Sebuah studi berjudul “Kebijakan Pengaturan Pengelolaan Limbah Alat Peraga Kampanye berdasarkan Prinsip Keberlanjutan Lingkungan Hidup” (2025) mencatat, material APK berpotensi menimbulkan dampak lingkungan serius jika tidak didaur ulang. Namun, hingga kini, pengelolaan limbah tersebut masih terbentur persoalan koordinasi dan birokrasi.
Di tengah situasi itu, komunitas pengelola limbah GUDRND di Jakarta Selatan mencoba menghadirkan solusi alternatif. Inisiatif mereka berangkat dari keresahan sederhana terhadap nasib APK setelah masa kampanye berakhir.
Aksi Kolektif di Hari Tenang
“Setelah ini larinya ke mana ya? Setelah dipasang, bakal ke mana banner itu?” ujar Muhammad Aldino, salah satu pendiri GUDRND.
Keresahan tersebut mendorong mereka untuk mulai mengumpulkan APK yang telah terlepas dan jatuh di jalan. Langkah ini sengaja dipilih untuk menghindari potensi konflik dengan partai politik.
Aksi mereka semakin terorganisir saat masa hari tenang. Sekitar 20 relawan turun pada malam hari, menyusuri kawasan Kebagusan hingga sekitar Ragunan untuk mengumpulkan limbah kampanye. Dalam satu kali kegiatan, mereka mampu mengangkut hingga satu bak mobil pikap penuh APK.
Gerakan ini bersifat kolektif dan terbuka. Bahkan, sejumlah relawan internasional turut terlibat. Selain mengumpulkan limbah, mereka juga memproduksi konten bernuansa satire sebagai bentuk kritik terhadap pihak yang dinilai belum bertanggung jawab atas sampah kampanye.
Di sisi lain, Aldino menilai penggunaan banner fisik sebagai media kampanye sudah tidak relevan di era digital. Menurutnya, pendekatan kampanye berbasis media sosial lebih efektif sekaligus mengurangi dampak lingkungan.
“Sekarang semua orang sudah punya media sosial. Platformnya banyak dan bisa lebih tepat sasaran. Cetak banner jangan terlalu banyak,” katanya.
Birokrasi dan Hambatan Kolaborasi
Meski demikian, upaya pengelolaan limbah APK tidak lepas dari hambatan, terutama dari sisi birokrasi.

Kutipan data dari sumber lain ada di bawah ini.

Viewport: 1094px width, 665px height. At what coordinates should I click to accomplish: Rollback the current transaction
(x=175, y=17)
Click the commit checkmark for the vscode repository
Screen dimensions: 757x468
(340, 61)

Aldino mengaku sempat menerima tawaran kerja sama dari sejumlah pihak, namun tidak berlanjut.
“Datang, lihat, kasih janji, tapi akhirnya tidak ada kabar,” ujarnya.

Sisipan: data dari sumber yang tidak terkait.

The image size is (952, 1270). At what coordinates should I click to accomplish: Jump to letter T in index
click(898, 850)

Ia juga menyoroti proses administratif yang dinilai terlalu rumit, padahal solusi pengelolaan limbah bisa dilakukan secara sederhana melalui kolaborasi langsung. “Prosedurnya terlalu banyak, padahal bisa duduk bareng cari solusi,” tambahnya.

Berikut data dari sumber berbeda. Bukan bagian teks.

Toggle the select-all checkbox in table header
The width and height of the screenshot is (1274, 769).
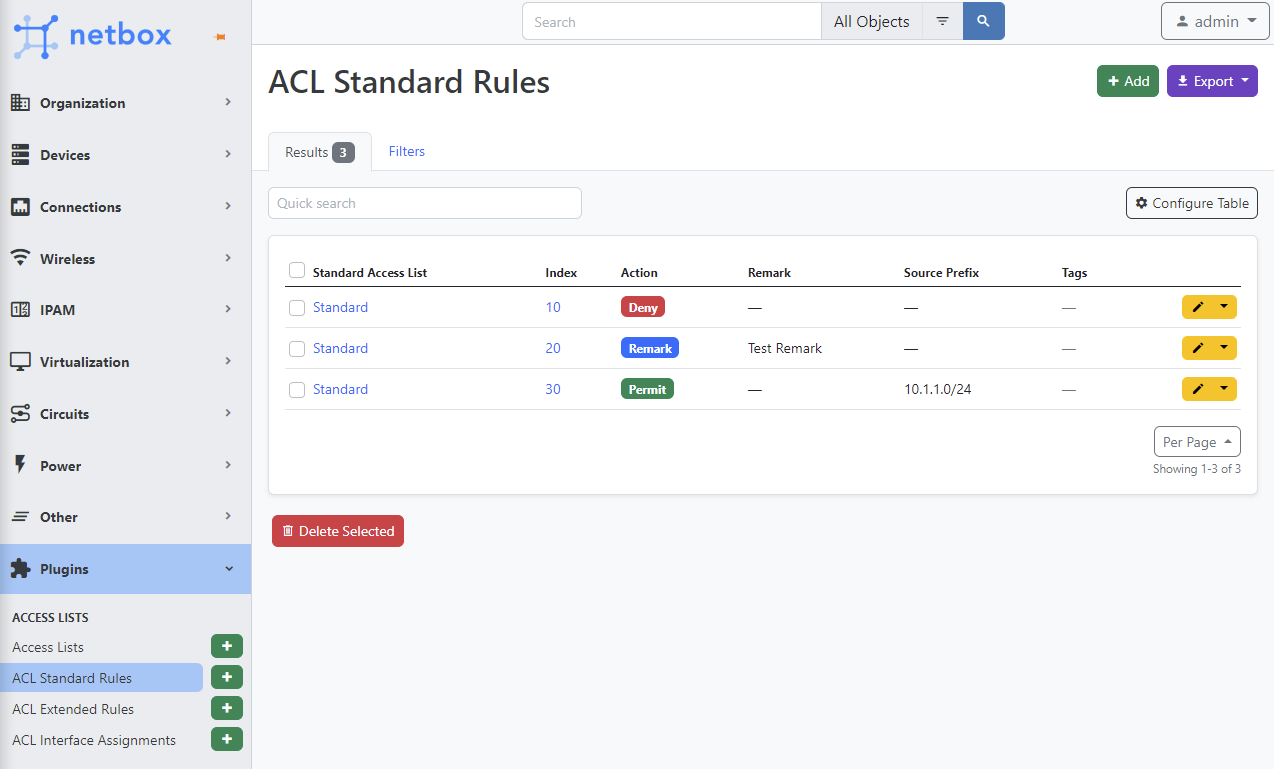pyautogui.click(x=297, y=271)
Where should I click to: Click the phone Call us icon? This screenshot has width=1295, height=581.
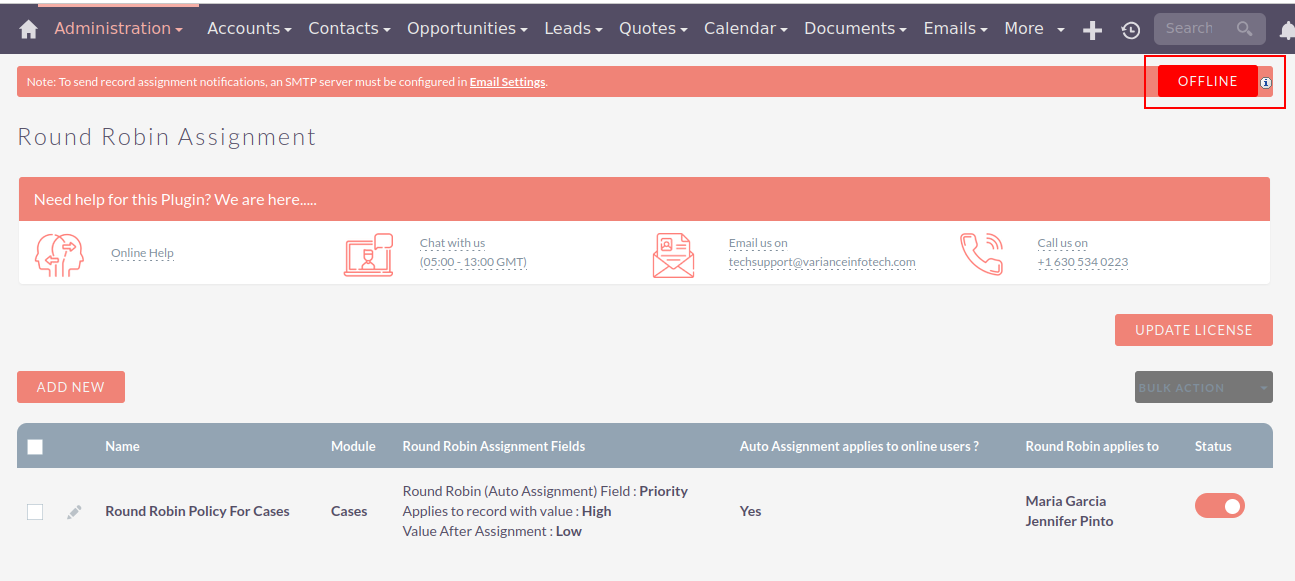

Ke depan, pergeseran ke kampanye digital dinilai menjadi langkah penting untuk mengurangi produksi limbah sejak awal. Di saat yang sama, penyederhanaan birokrasi diperlukan agar inisiatif kolektif seperti GUDRND dapat berkembang dan berkontribusi lebih luas dalam mengatasi persoalan sampah kampanye.